Continual Learning for Agents

面向Agent的持续学习

§ 2

Everyone talks about Continual Learning as if it means one thing only: updating model weights. But there's an inconvenient truth about the agent ecosystem — the vast majority of agents in production today leverage closed frontier models. When you don't own the weights, you certainly can't fine-tune them. For most agent builders, weight-level continual learning is off the table, especially when working at the very frontier of capabilities (think Fable 5 or GPT 5.6).

That doesn't mean agents can't learn. Agentic systems can improve at three layers — model, harness, and context [0] — and the last two are fully within your control. This is where the a massive (but often overlooked) opportunity lies: harness-level learning lets you mine production traces to systematically improve the code, tools, and instructions that power every instance of your agent, while context-level learning lets you personalize at the agent, user, and org level, so your product gets better with every interaction. Do all the above, and you will be compounding improvements that you can ship daily.

In the rest of this article, I'll walk through how we've been applying continual learning to Replit Agent for the past year, and share all the lessons we learned along the way.

人人都把“持续学习”当作一件事——更新模型权重。但关于Agent生态有一个不适直面的真相:如今生产环境中的绝大部分Agent都依赖于封闭的前沿模型。当你没有权重所有权时,自然也无法微调它们。对于大多数Agent构建者而言,在权重层面的持续学习是不可行的,尤其是在使用最前沿能力(比如Fable 5或GPT 5.6)的时候。

但这不意味着Agent无法学习。Agent系统可以在三个层面提升——模型、控制层(harness)和上下文(context)[0]——而后两者完全在你的掌控之中。这里蕴藏着一个巨大却常被忽视的机会:控制层学习让你挖掘生产轨迹,系统性地改进驱动每个Agent实例的代码、工具和指令;上下文学习让你在Agent、用户和团队层面进行个性化,使你的产品在每次交互中变得更好。做到以上所有,你将实现可以每日部署的复合式改进。

在本文的剩余部分,我将介绍过去一年我们如何将持续学习应用于Replit Agent,并分享一路学到的所有经验。

§ 3

Most Replit Agent users start with an idea. They describe the goal in natural language — without a repo, test suite, or chosen framework — and expect the agent to turn it into a functioning app. The result might be a website, slide deck, mobile app, several connected artifacts, or something else entirely.

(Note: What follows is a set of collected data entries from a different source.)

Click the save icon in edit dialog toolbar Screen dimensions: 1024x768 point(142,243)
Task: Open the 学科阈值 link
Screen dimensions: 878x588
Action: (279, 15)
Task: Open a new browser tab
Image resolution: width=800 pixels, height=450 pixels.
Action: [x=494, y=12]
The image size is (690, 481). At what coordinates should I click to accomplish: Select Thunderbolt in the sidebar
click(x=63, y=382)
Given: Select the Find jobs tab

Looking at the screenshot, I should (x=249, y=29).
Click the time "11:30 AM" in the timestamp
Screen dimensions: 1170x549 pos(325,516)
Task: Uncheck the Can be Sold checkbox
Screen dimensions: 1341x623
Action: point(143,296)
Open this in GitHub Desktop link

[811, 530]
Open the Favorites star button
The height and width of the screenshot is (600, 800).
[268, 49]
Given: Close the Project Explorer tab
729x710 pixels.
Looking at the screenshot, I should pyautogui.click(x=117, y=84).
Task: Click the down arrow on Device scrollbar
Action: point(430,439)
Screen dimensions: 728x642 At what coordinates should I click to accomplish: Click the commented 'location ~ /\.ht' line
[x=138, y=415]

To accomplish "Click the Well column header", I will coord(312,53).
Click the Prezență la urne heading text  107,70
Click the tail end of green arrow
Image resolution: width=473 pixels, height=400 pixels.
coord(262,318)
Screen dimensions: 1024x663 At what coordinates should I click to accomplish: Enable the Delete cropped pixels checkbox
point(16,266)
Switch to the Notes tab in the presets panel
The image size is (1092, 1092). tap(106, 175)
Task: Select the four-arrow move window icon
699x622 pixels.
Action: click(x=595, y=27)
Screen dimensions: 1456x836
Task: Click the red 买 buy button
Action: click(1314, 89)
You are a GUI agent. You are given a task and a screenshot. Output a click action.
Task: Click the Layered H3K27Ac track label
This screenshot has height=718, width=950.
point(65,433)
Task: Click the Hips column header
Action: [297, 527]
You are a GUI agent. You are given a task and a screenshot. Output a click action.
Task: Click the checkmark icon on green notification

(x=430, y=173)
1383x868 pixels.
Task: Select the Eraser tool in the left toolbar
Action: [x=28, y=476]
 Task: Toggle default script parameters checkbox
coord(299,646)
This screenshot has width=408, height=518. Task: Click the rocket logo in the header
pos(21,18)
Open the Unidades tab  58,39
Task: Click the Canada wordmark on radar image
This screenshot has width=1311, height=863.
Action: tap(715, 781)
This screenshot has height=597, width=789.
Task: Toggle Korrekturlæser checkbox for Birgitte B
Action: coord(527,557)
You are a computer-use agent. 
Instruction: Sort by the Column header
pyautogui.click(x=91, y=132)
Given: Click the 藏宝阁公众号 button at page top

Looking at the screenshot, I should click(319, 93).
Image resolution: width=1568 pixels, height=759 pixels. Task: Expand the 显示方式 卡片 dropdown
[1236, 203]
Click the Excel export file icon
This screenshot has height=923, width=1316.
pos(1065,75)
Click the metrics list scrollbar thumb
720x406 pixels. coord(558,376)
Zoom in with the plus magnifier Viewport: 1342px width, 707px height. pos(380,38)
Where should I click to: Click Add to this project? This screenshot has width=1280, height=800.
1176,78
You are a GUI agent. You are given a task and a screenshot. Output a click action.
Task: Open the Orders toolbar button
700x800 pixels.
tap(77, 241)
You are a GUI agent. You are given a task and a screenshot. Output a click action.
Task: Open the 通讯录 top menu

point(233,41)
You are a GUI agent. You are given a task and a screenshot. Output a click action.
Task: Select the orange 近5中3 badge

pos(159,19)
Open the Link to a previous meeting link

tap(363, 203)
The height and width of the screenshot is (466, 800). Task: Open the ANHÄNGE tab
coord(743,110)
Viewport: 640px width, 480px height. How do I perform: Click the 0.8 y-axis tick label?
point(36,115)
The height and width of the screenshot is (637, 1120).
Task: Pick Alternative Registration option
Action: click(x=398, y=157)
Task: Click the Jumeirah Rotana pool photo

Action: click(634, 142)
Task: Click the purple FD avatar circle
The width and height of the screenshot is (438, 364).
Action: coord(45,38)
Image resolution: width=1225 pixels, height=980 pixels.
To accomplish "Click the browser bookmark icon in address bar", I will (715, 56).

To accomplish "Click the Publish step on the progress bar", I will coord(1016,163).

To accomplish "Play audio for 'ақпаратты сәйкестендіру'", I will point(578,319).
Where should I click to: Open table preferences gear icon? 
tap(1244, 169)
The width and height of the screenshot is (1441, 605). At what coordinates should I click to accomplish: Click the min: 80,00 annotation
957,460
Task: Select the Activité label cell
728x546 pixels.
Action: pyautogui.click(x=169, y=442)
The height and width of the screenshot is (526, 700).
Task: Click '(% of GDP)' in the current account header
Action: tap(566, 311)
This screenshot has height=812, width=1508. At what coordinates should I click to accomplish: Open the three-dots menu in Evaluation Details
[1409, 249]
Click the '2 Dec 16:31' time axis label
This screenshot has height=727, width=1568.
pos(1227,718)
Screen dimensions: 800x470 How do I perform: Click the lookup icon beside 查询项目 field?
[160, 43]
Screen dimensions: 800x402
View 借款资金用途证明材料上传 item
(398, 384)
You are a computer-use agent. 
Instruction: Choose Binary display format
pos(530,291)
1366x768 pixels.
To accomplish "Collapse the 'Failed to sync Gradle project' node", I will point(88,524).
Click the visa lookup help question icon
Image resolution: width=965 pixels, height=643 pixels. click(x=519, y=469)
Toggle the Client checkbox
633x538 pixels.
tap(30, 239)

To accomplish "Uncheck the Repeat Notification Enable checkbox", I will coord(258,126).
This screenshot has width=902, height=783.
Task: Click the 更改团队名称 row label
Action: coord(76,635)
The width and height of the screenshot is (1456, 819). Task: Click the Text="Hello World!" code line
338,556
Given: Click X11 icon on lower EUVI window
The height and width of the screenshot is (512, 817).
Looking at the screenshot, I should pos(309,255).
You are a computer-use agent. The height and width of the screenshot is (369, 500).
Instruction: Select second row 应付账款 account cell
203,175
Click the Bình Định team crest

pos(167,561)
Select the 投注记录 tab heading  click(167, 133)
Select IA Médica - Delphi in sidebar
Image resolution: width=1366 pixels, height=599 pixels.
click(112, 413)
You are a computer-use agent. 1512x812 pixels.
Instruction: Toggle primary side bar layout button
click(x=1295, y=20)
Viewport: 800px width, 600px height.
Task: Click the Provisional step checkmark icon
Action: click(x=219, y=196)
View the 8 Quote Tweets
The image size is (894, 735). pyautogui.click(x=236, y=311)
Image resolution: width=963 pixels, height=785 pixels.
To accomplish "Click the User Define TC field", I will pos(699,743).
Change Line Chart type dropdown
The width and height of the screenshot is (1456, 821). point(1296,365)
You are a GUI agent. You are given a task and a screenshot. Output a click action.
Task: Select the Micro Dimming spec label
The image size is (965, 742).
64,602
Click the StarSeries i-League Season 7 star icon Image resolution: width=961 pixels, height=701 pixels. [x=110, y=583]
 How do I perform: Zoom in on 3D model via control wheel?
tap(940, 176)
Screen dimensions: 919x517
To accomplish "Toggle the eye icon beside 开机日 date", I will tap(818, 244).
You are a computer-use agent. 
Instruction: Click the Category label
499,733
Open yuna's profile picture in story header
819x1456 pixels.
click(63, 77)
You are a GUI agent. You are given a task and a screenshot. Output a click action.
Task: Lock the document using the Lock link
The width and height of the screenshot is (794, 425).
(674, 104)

Vibe coders are not usually checking diffs or test output. Success for Replit Agent is deceptively simple: the app should work when users click around.

That changes the job of evaluation. A single score can help with a specific shipping decision, but it cannot tell us, week over week, whether Replit Agent is getting better for users. To answer that question, evaluation must become part of the improvement loop.

大多数Replit Agent用户从一个想法开始。他们用自然语言描述目标——没有仓库、测试套件或选定的框架——期待Agent将其变成可运行的应用。结果可能是网站、幻灯片、移动应用、几个相互关联的产物,或其他完全不同。

Vibe coding的使用者通常不会检查差异或测试输出。Replit Agent的成功标准看似简单:用户在点击时应用应该能正常工作。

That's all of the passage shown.